In an action to recover damages for personal injuries, the defendants appeal from an order of the Supreme Court, Queens County (Milano, J.), dated July 16, 1999, which denied their motion for summary judgment dismissing the complaint on the ground that the plaintiff did not sustain a serious injury within the meaning of Insurance Law § 5102(d).
Frank V. Merlino, Garden City, N.Y. (David Holmes of counsel), for appellants.
Shaevitz Shaevitz, Jamaica, N.Y. (Stuart Sears of counsel), for respondent.
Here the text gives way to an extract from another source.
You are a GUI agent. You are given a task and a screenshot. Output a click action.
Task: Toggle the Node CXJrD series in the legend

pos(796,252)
Before: LAWRENCE J. BRACKEN, J.P., DANIEL W. JOY, WILLIAM C. THOMPSON, GLORIA GOLDSTEIN, SANDRA J. FEUERSTEIN, JJ.
DECISION ORDER
ORDERED that the order is reversed, on the law, with costs, the motion is granted, and the complaint is dismissed.
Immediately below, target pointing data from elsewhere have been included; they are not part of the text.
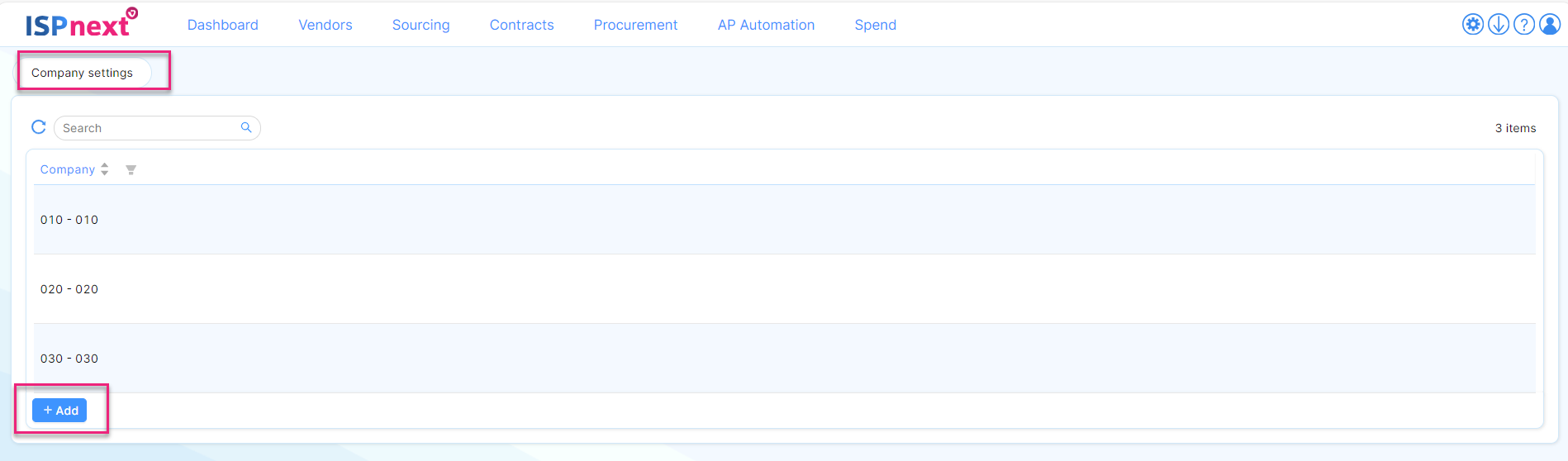Open the 020 - 020 company row
Screen dimensions: 1568x461
[69, 289]
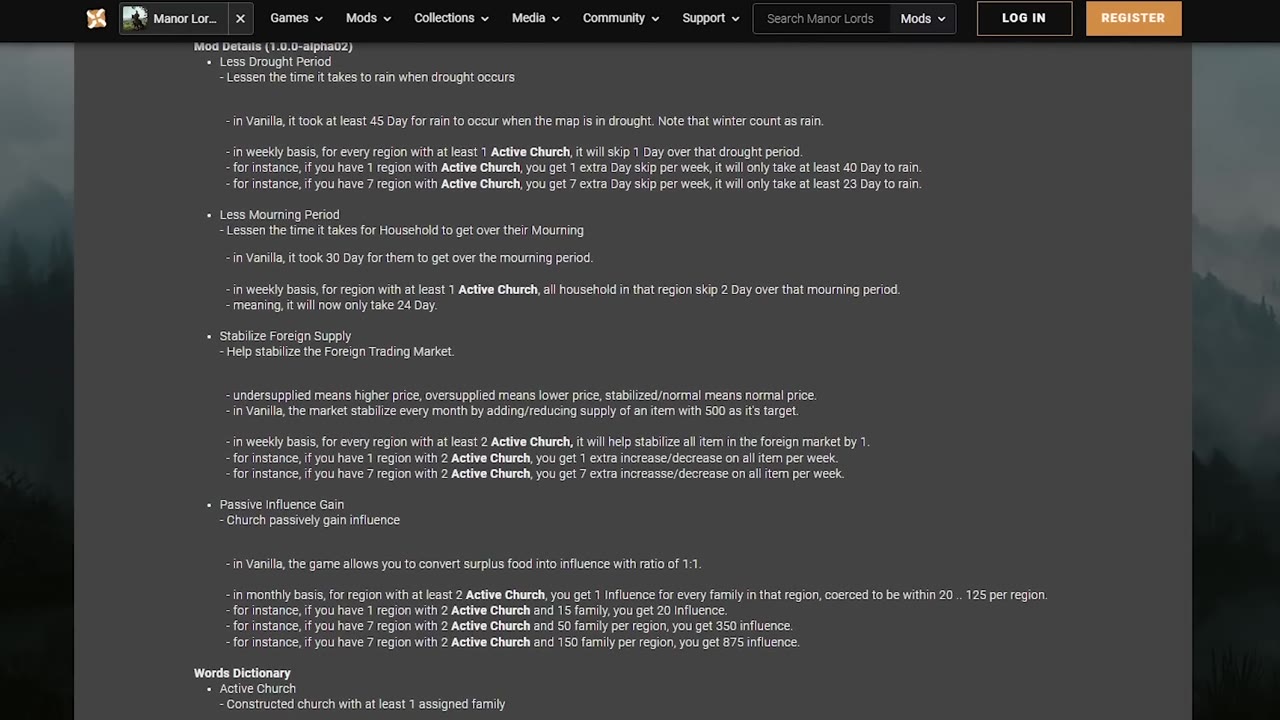The image size is (1280, 720).
Task: Click the Support chevron arrow
Action: click(x=734, y=19)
The Supreme Court improperly denied the defendants' motion for summary judgment dismissing the complaint. The defendants established a prima facie case that the plaintiff did not sustain a serious injury within the meaning of Insurance Law § 5102(d) (see, Grossman v. Wright, 268 A.D.2d 79 [2d Dept., May 8, 2000]; Gaddy v. Eyler, 79 N.Y.2d 955; Flanagan v. Hoeg, 212 A.D.2d 756), thereby shifting the burden to the plaintiff to raise a triable question of fact on that issue (see, Licari v. Elliott, 57 N.Y.2d 230). The plaintiff failed to meet this burden, as the physician's affidavit he submitted in opposition to the motion consisted of nothing more than "conclusory assertions tailored to meet statutory requirements" (Lopez v. Senatore, 65 N.Y.2d 1017, 1019; see, Grossman v. Wright, supra; Medina v. Zalman Reis Associates, 239 A.D.2d 394; Marshall v. Albano, 182 A.D.2d 614). Accordingly, the defendants' motion should have been granted.